READING PASSAGE >>
= Beginning of Section =

‘Answer the question’: Bernie Sanders clashes with Trump budget chief during hearing

Andrew Bahl

Fireworks erupted Thursday when President Trump’s budget chief sparred with a Senate panel over the administration’s proposed 2018 budget, most notably trading barbs with Sen. Bernie Sanders, I-Vt., over potential cuts to entitlement programs.

Mick Mulvaney, director of the Office of Management and Budget, appeared before the Senate Budget Committee as part of the rollout of Trump’s proposed spending plan, which was unveiled earlier this week.

Just minutes into the hearing, Mulvaney drew Sanders’ ire for comments he made about the Congressional Budget Office. The nonpartisan agency released a report Wednesday saying that the Republicans’ proposed health care law, a key piece of the administration’s plan to cut Medicaid spending by some $800 billion, would result in the loss of health insurance for 23 million Americans.

“I find it a little bit unfair that Mr. Mulvaney and many people in the Trump administration disparage the head of the CBO … when it was a Republican who appointed him,” Sanders said.

Mulvaney pushed back on those remarks, calling the CBO report “awful” and saying that the office is untrustworthy. “We can agree the CBO puts out bad data,” he said.

Office of Management and Budget Director Mick Mulvaney arrives at a Senate Budget Committee hearing on May 25. (Reuters/Yuri Gripas)

Sanders also blasted the budget’s steep cuts to antipoverty programs, noting that they come at the same time the Trump administration is pushing for tax cuts that benefit the wealthy. He particularly criticized the proposed repeal of the estate tax.

“Answer the question: The wealthiest family in America gets a $52 billion tax break as a result of the estate tax,” Sanders told Mulvaney. “Tell the American people why you think that’s good when you cut Medicaid and you cut programs for kids.”

In his response, Mulvaney noted that it is difficult to predict the expected impact of the tax cuts on wealthy Americans.

“It is mathematically impossible to take those general principles and assume their impact on a particular family,” he said.

“That is not true,” Sanders shot back.

The testy exchange was a source of amusement for other members of the committee.

“That was borderline fascinating,” Sen. Lindsey Graham, R-S.C., said to laughter before beginning his questioning of Mulvaney.

= End of Section =

EXTRACTED DATA >>

= Beginning of Section =

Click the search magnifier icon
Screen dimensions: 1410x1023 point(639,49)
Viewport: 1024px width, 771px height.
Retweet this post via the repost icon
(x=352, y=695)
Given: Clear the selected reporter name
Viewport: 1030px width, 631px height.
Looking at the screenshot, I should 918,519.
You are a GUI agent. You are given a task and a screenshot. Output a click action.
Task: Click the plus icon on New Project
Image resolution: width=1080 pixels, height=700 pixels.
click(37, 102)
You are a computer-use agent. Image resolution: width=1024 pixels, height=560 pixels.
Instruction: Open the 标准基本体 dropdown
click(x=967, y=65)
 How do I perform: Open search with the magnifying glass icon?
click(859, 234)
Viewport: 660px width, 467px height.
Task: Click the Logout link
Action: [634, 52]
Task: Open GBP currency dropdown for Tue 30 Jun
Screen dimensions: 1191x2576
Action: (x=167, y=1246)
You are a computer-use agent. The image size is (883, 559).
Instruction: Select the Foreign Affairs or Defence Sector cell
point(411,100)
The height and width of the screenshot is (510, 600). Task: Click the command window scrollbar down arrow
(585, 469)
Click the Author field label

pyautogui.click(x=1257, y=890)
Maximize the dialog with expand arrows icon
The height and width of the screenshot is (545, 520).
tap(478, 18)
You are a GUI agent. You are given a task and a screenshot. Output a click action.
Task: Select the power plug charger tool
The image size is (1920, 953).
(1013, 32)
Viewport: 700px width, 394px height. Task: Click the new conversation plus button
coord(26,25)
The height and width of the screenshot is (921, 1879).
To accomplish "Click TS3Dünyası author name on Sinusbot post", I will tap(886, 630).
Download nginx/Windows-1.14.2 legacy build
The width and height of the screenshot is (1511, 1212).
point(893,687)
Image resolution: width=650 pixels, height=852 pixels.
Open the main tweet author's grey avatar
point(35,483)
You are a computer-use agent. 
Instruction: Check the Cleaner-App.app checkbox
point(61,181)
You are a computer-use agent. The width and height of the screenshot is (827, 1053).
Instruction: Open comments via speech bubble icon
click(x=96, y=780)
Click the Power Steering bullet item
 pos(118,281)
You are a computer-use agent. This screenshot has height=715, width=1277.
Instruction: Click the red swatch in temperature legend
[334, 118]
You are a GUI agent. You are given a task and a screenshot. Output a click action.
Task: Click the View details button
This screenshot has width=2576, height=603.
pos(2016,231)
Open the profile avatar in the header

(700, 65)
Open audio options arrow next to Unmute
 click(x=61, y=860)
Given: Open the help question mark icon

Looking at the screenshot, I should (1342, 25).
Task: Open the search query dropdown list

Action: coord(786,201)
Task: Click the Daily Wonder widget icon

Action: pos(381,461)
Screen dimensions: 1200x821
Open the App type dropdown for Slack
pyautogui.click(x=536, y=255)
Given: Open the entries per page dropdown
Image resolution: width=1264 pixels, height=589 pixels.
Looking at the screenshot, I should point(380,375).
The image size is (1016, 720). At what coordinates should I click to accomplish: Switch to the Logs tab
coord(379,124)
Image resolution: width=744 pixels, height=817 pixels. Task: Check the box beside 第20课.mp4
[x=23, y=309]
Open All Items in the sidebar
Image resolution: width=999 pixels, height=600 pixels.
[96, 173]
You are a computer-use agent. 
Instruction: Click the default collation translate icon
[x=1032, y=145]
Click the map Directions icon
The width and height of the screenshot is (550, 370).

= End of Section =

YOUR INSTRUCTIONS >>
Answer these questions from the article on the Sanders–Mulvaney budget hearing:
1. According to the Congressional Budget Office report, how many Americans would lose health insurance under the Republicans' proposed health care law?
2. Which tax's proposed repeal did Sanders criticize in particular?
3. Which senator called the exchange "borderline fascinating"?

TASK RESULT >>
1. 23 million
2. The estate tax
3. Sen. Lindsey Graham, R-S.C.